**TASK TO CARRY OUT**
Please lay out the items between the lines holding "Select the Advanced" and "Looking at the screenshot, I should point(43,587).", inclusive, as a two-column CSV headed instruction and response. Give one row per item, with its text and its answer each in a single quoted field and line breaks turned into spaces.

**MATERIAL**
* begin *

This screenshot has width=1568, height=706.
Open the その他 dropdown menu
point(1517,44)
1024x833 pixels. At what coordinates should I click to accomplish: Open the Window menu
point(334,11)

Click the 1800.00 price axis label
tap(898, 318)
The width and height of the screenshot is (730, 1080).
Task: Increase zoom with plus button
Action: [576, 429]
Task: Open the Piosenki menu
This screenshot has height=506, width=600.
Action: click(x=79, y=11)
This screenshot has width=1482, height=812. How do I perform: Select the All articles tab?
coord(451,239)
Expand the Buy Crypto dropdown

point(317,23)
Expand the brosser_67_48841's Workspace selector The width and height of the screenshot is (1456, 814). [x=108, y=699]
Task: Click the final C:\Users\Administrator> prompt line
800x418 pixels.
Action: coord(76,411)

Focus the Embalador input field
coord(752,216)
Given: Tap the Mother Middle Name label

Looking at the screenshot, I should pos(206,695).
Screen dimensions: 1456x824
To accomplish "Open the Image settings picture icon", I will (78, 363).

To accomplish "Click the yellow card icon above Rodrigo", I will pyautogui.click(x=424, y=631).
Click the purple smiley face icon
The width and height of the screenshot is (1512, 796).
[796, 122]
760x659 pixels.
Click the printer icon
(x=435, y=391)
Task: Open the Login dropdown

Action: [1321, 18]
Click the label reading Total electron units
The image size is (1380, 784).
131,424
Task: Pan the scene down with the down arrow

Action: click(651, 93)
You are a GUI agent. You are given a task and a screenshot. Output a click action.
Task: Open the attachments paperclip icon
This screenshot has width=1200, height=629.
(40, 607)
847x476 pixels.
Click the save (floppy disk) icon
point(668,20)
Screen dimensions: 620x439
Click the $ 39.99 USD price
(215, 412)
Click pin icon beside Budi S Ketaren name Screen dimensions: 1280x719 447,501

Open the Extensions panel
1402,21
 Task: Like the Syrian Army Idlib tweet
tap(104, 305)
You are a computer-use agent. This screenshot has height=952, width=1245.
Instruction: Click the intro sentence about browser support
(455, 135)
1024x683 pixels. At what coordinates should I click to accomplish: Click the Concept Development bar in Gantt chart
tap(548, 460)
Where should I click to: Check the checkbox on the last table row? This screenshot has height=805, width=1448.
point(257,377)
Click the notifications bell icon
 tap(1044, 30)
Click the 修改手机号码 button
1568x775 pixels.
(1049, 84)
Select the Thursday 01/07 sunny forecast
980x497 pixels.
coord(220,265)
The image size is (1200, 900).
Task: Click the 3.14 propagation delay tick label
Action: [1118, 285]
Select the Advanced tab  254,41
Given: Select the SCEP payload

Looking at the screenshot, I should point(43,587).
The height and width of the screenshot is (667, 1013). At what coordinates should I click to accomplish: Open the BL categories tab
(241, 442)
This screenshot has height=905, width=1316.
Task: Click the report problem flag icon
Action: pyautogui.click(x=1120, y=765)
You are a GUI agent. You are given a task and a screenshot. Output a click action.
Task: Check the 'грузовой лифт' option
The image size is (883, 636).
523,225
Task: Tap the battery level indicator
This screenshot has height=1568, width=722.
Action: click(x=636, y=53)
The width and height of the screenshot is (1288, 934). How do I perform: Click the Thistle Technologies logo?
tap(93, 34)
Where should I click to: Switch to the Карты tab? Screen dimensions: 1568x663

* end *

**FINISHED EXERCISE**
instruction,response
"Select the Advanced tab","254,41"
"Given: Select the SCEP payload","Looking at the screenshot, I should point(43,587)."